U.S. spot natural gas and power prices soared to multi-year highs in several parts of the country with extreme cold expected to boost gas demand to a daily record high on Tuesday.
Extreme weather has created havoc for power and gas markets in recent years as demand has come close to outpacing supply.
In February 2021, a freeze in Texas killed more than 200 people and left millions without power, water and heat for days after extreme cold caused gas supplies to drop by freezing oil and gas infrastructure, known as freeze-offs.
The nation's biggest power grid, PJM Interconnection, which oversees all or parts of 13 states from Illinois to New Jersey, extended its Jan. 20-22 cold weather alert through Jan. 23, and said power demand could hit a new winter peak from Jan. 20-22.
Gas provides about 43% of the nation's power generation and heats about 45% of the country's homes, according to data from the U.S. Energy Information Administration (EIA). The expected jump in demand, coupled with a potential drop in supplies, could drive up power and gas prices next week.
In the spot market, gas prices rose to their highest since January 2024 at several U.S. hubs, including the U.S. Henry Hub benchmark in Louisiana, Waha in West Texas, Eastern Gas South in Pennsylvania, the Southern California Border, PG&E in Northern California and Chicago.

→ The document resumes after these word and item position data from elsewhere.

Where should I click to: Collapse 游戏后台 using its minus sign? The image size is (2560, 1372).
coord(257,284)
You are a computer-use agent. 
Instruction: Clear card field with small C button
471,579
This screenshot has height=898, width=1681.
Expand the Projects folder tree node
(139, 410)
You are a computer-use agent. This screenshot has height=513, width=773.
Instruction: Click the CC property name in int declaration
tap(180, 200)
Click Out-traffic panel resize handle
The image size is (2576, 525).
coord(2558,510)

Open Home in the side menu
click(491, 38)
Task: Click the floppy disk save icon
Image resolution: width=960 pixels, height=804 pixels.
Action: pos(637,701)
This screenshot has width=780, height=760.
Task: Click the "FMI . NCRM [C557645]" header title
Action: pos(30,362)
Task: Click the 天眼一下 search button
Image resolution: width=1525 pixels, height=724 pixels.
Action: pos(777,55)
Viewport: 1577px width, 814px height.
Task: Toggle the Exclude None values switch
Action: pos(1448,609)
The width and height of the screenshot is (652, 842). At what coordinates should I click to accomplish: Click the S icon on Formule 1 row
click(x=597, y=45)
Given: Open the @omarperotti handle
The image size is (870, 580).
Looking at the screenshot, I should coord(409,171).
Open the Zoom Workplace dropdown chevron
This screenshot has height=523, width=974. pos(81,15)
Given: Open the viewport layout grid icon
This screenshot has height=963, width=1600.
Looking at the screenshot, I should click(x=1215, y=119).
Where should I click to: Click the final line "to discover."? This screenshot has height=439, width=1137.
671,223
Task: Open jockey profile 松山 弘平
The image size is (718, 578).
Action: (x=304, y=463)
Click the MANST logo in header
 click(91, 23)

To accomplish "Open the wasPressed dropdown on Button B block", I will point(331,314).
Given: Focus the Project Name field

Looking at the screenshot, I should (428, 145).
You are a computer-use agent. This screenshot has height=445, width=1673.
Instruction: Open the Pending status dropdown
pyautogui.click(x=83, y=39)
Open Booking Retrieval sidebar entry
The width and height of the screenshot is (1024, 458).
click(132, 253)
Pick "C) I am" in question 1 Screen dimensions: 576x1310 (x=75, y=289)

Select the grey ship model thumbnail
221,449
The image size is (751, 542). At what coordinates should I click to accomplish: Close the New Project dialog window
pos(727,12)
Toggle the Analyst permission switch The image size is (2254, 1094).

In the Northeast meanwhile, gas prices soared to $43 per million British thermal units in New York, their highest since hitting an all-time high in January 2018, and climbed to $24 at the Algonquin hub in New England, their highest since February 2023.
Soaring spot gas prices boosted next-day power prices to a record high of $275 per megawatt hour at the PJM West Hub E-PJWHDAP-IDX in western Pennsylvania and a 30-month high of $268 in New England.
That compares with averages in 2024 of $1.98 per mmBtu for gas in New York, $2.88 for gas in New England, $42 per MWh for power at PJM West and $47 for power in New England.
It is common for power and gas prices to spike in New England in the winter.
New England power generators often switch from relatively cheap pipeline gas to more expensive oil and gas from liquefied natural gas imports because gas pipelines into the six-state region cannot carry enough supply to heat the region's homes and businesses and fuel its power plants on the coldest winter days.
BY THE NUMBERS
Financial firm LSEG said average gas output in the Lower 48 U.S. states has fallen from 104.2 billion cubic feet per day in December to 103.0 bcfd so far in January, due mostly to freezing oil and gas wells and pipes.
On a daily basis, freeze-offs have helped cause output to slide by around 3.3 bcfd over the past six days to a preliminary three-month low of 100.4 bcfd on Tuesday.
While curtailments were small so far this winter, analysts and traders warned that freeze-offs could rise with more cold still to come this week.
Freeze-offs in past winters cut gas output by roughly 8.1 bcfd from Jan. 9-16 in 2024, 4.6 bcfd from Jan. 31-Feb. 1 in 2023, 15.8 bcfd from Dec. 20-24 in 2022, and 20.4 bcfd from Feb. 8-17 in 2021, according to LSEG data.
LSEG said total gas use so far this winter peaked at 168.2 bcfd on Jan. 20 and could reach 172.2 bcfd on Jan. 21. If correct, demand on Jan. 21 would top the current daily record high of 168.4 bcfd on Jan. 16, 2024.
One billion cubic feet of gas could supply about five million U.S. homes for a day.